- [Text section]
***

- Born: 21 January 1898
- Died: 7 March 1973 (aged 75)
- Education: French Convent School, Hull
- Alma mater: Society of Oxford Home Students
- Occupation: Barrister
- Known for: First woman pass the bar finals examinations in England and Wales

= Olive Clapham =

British barrister (1898–1973)

Olive Catherine Clapham (married name Miles; 21 January 1898 – 7 March 1973) was a British barrister. She was the first woman to pass the bar finals examinations in England and Wales.

==Biography==
Clapham was born on 21 January 1898 in Wakefield, Yorkshire, England, to a Roman Catholic family. Her mother, Catherine Clapham (née Gill; 1862–1951), had been a schoolmistress and her father, Walter Clapham (1858–1902), was a printer, part proprietor of the Wakefield Free Press, and a Liberal councillor. Following the death of her father, the family moved to Kingston upon Hull to live with her paternal aunt. She was educated at the French Convent School in Hull run by canonesses of St Augustine. She also studied at the Hull and East Riding College of Music.

***

- [Tasks for this exercise]
#1 According to the Olive Clapham biography, what work did her father do?
#2 Using the Olive Clapham biography, explain the family's move to Kingston upon Hull: what event it followed and why they went there.
Base your answers only on the Olive Clapham biography.

- [Provided information]

***

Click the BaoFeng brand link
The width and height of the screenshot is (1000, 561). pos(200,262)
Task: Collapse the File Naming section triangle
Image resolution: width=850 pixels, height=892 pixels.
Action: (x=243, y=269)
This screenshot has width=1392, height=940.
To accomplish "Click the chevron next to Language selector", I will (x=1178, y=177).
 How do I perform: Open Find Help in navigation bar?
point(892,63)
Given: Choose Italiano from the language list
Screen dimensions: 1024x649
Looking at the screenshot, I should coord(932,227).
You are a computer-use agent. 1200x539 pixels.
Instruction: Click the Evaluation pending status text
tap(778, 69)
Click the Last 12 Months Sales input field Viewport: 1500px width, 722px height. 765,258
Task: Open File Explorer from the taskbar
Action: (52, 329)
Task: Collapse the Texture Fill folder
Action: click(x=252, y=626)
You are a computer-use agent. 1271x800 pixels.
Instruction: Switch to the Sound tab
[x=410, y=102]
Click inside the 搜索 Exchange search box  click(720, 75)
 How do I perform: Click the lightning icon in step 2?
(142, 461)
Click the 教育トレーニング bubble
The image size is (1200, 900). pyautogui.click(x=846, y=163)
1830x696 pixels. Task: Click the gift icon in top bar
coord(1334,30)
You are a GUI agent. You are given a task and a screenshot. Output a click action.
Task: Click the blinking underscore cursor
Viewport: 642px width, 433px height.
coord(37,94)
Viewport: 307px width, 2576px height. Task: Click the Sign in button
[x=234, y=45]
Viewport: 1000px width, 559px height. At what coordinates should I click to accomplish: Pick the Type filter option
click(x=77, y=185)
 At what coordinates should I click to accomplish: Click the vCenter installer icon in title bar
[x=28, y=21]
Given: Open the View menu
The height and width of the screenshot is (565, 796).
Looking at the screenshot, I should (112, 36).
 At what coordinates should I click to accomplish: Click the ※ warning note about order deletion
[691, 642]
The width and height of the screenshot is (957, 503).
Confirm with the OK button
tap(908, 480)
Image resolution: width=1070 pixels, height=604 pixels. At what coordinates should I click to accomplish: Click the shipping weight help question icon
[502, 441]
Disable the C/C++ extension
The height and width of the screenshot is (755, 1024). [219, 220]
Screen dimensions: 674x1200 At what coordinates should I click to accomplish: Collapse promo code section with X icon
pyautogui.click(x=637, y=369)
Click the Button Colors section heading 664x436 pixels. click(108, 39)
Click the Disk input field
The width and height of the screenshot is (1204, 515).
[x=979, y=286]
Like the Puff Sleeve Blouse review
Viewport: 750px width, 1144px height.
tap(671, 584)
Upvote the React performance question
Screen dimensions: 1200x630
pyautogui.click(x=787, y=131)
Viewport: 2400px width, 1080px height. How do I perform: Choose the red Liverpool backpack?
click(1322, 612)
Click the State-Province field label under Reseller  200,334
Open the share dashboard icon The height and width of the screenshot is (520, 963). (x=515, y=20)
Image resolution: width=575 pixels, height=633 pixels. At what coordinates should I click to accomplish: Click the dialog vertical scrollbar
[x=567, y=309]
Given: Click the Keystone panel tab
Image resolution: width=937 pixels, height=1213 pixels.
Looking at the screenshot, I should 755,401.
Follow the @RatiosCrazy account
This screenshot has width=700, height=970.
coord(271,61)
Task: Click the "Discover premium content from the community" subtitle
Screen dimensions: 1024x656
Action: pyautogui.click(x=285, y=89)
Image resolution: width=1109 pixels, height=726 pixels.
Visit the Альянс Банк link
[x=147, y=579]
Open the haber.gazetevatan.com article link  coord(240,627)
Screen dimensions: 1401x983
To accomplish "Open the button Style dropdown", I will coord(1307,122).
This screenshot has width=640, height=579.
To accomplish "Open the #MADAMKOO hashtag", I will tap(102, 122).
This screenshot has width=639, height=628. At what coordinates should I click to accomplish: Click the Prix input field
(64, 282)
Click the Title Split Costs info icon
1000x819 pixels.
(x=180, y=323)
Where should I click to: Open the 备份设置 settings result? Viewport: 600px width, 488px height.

***

- [Responses to the exercise]
#1 He was a printer, part proprietor of the Wakefield Free Press, and a Liberal councillor.

#2 The move came after the death of her father, Walter Clapham, in 1902. The family went to Kingston upon Hull to live with her paternal aunt.